Despite having my last question answered >>CLICK<<, I still can’t wrap my head around it. I might have to rephrase my question:
I can adjust the angle between my camera and my character, by using the MouseX and MouseY axes.
When I have this angle, I want my camera to be x units away from the character, no matter the angle. How can I calculate a vector3 with this input?
Could you please also tell me how I represent this distance between the camera and the character (int, vector3,…)?
If X is the longitudinal angle (0 to 360) and Y is the latitudinal (-90 to +90), you could:
camera.transform.position = player.transform.position + Quaternion.Euler(Y,X,0);
You probably also want:
Also note that X should keep going past 0 and 360 when the user move the mouse further.
There is already a camera script in Standard Assets for this (MouseOrbit).
If you subtract the camera position from the player’s position, the result is a vector indicating the direction camera->player, and its magnitude will be the distance between their pivots (positions).
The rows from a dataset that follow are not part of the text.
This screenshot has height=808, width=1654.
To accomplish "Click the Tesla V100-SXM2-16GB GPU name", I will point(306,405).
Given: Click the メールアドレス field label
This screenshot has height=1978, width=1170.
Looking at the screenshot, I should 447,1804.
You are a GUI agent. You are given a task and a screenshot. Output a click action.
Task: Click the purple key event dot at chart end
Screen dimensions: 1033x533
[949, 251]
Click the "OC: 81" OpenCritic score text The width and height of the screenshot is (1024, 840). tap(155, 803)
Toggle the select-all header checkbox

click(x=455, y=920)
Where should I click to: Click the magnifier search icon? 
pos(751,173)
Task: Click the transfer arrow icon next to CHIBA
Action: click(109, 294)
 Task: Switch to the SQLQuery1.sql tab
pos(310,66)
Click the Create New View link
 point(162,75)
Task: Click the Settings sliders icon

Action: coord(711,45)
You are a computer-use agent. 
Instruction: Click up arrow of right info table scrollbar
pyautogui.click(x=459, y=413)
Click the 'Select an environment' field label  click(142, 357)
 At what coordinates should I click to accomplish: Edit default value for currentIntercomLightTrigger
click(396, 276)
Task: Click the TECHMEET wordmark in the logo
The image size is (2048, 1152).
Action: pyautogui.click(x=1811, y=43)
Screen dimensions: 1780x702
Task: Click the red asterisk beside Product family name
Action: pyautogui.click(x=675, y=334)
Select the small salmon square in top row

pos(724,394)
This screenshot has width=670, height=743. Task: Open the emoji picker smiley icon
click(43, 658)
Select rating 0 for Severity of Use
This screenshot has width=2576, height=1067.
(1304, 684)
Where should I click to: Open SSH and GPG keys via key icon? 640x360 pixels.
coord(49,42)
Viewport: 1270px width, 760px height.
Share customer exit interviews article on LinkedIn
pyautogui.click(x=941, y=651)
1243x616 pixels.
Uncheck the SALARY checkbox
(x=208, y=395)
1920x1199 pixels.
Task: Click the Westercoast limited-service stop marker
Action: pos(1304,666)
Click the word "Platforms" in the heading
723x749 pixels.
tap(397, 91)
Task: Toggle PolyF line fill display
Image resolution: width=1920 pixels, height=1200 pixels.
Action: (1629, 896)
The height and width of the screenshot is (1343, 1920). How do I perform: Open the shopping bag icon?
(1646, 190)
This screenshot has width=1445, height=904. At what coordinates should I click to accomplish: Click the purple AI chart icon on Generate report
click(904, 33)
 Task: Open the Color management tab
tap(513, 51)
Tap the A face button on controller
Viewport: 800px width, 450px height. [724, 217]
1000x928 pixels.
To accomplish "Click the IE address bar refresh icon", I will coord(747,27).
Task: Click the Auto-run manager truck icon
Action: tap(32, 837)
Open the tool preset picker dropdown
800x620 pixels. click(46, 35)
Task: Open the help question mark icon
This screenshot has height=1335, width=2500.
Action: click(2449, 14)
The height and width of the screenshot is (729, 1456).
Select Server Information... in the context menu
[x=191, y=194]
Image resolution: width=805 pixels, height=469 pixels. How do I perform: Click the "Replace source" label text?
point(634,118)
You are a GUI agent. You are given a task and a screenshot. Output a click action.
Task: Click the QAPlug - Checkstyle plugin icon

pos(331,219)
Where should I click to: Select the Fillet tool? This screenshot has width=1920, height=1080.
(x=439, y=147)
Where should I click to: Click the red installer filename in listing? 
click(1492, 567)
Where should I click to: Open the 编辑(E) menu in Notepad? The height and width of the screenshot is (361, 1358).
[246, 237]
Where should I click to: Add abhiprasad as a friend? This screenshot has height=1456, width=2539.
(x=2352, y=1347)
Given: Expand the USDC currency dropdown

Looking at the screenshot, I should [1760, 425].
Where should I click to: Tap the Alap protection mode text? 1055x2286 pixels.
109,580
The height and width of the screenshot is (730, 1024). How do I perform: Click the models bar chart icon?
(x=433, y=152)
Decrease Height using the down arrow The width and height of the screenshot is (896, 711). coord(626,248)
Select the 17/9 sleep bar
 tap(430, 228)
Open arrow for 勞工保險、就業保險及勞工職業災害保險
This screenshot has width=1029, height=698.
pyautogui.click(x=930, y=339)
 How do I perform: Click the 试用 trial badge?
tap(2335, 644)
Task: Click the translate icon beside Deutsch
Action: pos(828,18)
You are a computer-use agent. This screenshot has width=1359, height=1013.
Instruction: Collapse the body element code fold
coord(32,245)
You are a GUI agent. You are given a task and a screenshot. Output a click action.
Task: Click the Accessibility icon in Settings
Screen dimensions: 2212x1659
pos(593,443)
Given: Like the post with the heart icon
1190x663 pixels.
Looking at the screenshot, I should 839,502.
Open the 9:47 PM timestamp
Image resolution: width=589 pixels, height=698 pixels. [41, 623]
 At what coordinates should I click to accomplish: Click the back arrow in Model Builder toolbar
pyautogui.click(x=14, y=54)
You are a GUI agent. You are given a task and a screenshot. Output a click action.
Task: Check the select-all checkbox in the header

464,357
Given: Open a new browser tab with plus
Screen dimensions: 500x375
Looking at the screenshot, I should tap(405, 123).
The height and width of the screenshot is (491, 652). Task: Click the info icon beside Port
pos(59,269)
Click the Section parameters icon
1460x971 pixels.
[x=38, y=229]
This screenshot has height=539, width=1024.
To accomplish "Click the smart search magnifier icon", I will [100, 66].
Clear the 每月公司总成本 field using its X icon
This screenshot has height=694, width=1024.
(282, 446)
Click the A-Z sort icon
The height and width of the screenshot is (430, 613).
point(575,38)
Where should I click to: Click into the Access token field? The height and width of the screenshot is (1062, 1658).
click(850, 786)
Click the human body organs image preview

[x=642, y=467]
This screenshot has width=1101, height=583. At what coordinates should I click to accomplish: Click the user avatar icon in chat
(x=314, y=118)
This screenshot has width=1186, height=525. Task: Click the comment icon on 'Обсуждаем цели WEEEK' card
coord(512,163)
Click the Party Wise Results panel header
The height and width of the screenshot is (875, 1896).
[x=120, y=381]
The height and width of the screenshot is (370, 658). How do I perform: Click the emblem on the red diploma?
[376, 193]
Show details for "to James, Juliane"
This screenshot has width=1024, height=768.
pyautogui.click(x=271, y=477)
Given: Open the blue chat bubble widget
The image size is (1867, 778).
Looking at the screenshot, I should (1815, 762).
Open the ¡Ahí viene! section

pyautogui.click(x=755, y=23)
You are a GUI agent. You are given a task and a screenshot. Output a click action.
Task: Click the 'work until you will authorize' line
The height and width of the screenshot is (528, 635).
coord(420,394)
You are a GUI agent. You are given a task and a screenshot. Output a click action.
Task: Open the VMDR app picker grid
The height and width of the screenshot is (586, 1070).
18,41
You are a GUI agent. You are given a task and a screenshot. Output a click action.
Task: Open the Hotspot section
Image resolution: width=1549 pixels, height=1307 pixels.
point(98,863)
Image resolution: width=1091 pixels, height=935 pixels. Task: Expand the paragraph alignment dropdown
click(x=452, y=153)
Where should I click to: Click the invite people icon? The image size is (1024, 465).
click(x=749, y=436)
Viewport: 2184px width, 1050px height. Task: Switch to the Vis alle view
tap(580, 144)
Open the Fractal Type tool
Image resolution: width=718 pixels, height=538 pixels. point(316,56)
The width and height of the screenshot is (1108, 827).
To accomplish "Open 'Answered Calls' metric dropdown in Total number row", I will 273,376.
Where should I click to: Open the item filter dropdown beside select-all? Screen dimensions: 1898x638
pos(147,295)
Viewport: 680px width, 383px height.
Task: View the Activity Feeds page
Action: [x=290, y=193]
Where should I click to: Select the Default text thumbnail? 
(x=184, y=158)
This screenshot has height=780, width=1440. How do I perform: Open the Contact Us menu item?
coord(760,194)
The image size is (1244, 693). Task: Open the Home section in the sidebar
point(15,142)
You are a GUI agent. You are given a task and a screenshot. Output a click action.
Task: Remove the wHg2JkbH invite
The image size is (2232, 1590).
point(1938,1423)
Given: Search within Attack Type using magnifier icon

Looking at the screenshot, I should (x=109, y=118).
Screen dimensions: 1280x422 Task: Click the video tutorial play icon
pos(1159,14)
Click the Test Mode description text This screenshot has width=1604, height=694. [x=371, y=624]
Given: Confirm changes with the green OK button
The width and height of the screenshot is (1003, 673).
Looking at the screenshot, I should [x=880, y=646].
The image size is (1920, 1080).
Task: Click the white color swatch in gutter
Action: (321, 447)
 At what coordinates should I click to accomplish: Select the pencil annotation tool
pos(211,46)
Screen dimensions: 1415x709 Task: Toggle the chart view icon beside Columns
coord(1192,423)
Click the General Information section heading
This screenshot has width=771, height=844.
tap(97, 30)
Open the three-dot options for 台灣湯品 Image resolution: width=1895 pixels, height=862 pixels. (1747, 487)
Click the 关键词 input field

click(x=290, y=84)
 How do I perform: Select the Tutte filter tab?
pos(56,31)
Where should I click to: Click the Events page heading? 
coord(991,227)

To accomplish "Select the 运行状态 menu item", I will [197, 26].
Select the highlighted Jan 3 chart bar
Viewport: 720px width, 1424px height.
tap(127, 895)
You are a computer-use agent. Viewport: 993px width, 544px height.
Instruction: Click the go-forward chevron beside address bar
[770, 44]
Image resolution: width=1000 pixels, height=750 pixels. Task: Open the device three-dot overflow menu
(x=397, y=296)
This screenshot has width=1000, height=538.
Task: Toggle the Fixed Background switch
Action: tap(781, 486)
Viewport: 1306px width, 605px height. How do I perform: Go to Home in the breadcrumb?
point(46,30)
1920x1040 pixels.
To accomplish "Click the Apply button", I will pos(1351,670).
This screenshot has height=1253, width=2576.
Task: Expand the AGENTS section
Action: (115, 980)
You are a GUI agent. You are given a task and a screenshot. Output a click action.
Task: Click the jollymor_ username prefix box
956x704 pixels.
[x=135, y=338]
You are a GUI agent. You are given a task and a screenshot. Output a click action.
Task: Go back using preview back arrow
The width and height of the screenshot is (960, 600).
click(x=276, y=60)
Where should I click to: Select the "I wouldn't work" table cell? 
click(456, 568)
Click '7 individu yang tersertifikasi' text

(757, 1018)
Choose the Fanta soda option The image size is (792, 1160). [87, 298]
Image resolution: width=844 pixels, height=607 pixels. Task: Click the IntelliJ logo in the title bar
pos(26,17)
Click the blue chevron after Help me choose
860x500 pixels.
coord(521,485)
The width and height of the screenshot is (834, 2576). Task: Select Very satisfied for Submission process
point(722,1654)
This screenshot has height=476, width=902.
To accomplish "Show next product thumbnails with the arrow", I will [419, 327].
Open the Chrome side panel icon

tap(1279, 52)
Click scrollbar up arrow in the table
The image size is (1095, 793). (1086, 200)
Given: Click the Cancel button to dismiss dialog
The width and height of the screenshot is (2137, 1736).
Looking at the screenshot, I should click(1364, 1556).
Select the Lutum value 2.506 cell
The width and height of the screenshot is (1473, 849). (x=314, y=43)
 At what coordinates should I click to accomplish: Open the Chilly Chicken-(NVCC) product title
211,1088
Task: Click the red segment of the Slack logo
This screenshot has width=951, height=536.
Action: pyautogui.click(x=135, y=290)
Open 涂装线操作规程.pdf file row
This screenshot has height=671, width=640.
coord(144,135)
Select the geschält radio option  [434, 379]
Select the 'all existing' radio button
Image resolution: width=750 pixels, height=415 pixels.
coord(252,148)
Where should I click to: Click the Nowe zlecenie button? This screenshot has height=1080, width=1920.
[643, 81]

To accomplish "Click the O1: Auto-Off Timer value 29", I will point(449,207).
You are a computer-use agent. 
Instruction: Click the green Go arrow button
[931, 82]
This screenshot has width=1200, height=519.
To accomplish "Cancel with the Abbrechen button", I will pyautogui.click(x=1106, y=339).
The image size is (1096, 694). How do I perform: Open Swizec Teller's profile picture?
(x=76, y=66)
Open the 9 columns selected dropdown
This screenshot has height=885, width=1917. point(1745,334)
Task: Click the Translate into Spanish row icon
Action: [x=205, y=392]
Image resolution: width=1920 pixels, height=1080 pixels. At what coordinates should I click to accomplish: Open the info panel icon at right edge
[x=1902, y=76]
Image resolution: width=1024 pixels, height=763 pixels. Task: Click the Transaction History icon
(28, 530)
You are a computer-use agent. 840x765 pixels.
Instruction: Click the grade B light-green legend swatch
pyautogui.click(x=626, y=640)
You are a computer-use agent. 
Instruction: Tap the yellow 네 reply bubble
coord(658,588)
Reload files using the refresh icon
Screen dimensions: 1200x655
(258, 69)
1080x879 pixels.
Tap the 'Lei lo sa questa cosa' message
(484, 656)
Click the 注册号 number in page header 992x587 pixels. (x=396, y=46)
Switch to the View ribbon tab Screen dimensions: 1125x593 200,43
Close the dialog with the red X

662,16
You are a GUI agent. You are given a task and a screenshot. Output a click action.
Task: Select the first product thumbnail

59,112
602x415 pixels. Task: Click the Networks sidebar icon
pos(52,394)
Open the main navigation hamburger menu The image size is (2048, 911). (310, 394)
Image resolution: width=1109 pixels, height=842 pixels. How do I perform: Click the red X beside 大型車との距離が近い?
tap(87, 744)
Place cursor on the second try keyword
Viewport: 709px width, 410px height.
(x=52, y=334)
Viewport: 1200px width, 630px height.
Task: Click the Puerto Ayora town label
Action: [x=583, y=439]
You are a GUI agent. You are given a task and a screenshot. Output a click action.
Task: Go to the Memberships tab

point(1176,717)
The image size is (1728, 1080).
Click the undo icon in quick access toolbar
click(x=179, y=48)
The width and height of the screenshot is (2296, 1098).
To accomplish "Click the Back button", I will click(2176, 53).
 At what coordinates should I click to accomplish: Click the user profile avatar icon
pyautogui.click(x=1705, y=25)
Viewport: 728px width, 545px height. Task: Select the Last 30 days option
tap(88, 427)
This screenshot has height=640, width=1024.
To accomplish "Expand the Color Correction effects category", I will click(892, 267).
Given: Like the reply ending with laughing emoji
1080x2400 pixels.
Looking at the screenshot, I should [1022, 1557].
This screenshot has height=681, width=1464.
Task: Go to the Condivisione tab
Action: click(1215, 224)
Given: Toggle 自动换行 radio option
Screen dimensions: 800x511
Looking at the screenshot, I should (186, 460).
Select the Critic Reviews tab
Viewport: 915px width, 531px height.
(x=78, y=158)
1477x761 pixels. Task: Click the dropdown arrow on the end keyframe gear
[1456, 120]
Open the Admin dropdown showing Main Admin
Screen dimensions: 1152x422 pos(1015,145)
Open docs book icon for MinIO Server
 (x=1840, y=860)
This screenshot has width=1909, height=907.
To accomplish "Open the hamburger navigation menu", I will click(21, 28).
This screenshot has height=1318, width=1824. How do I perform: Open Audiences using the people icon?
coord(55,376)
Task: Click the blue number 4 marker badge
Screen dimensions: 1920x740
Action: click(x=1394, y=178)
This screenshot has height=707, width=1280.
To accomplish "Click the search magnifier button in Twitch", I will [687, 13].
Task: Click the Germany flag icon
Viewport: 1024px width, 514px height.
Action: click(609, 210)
Supposing cam and player are variables containing the camera and player transforms:
var vCam:Vector3 = player.position - cam.position; // vector camera->player
var dist:float = vCam.magnitude; // distance between camera and player
Or, if you want to get a position at dist distance from the player, and rotated V degrees in the vertical plane and H degrees in the horizontal plane, you can do:
var vCam:Vector3 = Quaternion.Euler(V,H,0) * -Vector3.forward;
cam.position = player.position - vCam * distance;
This rotates Vector3.forward V and H degrees as specified above, and place the camera at the distance dist in that direction.
NOTE: depending on the reference you have, you may find the V angle going in the opposite direction; if it happens, use -V instead. The same applies to the H angle - if you expect it to go clockwise, but it goes counter-clockwise, use -H.